### WHAT IS BEING ASKED:
In the records below, locate the line containing "The image size is (1200, 750)."; output that line and every following line through the last, exactly.
┌─ RECORDS FOR THE EXERCISE
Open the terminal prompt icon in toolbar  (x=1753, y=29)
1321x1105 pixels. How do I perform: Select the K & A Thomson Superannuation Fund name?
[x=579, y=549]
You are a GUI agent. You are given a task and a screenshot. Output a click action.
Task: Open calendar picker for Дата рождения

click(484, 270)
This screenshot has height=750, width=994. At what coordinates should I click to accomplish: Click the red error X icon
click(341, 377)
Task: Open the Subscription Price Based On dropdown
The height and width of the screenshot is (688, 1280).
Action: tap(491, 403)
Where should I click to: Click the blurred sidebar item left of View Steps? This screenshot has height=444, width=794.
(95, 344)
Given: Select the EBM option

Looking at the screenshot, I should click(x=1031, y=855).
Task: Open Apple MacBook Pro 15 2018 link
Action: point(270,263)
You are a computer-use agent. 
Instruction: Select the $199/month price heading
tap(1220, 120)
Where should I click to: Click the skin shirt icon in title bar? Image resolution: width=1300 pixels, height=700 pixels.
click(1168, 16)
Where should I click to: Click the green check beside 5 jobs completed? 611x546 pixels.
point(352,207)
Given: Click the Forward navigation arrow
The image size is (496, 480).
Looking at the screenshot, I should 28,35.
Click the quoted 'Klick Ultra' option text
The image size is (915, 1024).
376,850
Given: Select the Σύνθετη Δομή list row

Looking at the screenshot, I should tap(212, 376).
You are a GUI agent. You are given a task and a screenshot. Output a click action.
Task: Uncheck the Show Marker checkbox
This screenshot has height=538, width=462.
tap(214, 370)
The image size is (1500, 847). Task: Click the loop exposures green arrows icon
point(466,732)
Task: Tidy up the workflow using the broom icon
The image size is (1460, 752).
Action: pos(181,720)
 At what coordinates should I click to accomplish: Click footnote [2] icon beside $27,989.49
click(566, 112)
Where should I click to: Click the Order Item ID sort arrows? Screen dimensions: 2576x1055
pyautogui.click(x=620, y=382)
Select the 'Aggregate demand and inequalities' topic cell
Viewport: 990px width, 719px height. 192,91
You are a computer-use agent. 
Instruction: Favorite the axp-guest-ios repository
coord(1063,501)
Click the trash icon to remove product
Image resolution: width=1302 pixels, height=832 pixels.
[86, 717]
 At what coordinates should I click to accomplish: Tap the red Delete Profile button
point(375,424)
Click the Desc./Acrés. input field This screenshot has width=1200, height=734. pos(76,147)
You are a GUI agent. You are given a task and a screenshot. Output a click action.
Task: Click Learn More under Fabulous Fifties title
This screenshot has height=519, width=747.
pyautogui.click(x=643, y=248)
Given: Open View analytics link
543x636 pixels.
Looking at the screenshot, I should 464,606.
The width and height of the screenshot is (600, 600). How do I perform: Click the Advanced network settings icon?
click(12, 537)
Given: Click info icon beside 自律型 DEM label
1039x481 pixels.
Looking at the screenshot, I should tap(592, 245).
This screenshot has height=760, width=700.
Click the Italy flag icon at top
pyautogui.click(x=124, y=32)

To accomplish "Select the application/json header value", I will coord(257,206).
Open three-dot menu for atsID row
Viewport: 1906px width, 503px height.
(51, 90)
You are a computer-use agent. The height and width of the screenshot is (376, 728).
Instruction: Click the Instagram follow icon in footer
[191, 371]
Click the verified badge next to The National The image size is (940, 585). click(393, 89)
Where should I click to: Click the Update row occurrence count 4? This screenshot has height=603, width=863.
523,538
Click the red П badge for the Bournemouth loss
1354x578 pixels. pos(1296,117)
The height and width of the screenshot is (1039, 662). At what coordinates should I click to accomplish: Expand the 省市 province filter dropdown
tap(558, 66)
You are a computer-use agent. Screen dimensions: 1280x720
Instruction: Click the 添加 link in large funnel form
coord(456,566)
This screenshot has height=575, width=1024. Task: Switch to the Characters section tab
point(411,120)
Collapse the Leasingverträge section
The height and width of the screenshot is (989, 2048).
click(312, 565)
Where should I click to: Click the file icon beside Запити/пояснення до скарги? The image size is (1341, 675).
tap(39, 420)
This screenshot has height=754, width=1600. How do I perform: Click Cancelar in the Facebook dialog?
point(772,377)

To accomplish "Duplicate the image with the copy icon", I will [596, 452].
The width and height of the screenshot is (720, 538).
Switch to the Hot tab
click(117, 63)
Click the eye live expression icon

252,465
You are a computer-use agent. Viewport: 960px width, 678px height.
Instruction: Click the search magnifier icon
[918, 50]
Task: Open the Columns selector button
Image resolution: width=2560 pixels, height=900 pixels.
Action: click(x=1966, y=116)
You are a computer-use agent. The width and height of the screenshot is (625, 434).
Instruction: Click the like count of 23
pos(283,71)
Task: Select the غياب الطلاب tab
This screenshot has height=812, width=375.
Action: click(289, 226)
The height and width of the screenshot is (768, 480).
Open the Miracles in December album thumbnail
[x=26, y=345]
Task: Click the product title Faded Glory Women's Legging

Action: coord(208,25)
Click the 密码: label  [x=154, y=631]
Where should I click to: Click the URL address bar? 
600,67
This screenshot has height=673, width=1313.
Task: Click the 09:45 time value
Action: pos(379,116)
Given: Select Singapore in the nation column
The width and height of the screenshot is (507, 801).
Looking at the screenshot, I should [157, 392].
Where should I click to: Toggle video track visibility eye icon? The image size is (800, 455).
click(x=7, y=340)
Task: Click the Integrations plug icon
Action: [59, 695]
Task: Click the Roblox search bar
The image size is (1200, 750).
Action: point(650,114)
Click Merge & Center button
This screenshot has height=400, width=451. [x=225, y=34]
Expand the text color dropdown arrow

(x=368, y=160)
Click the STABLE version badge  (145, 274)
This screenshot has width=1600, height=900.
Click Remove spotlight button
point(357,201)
└─
### ANSWER SECTION:
The image size is (1200, 750).
Action: point(650,114)
Click Merge & Center button
This screenshot has height=400, width=451. [x=225, y=34]
Expand the text color dropdown arrow

(x=368, y=160)
Click the STABLE version badge  (145, 274)
This screenshot has width=1600, height=900.
Click Remove spotlight button
point(357,201)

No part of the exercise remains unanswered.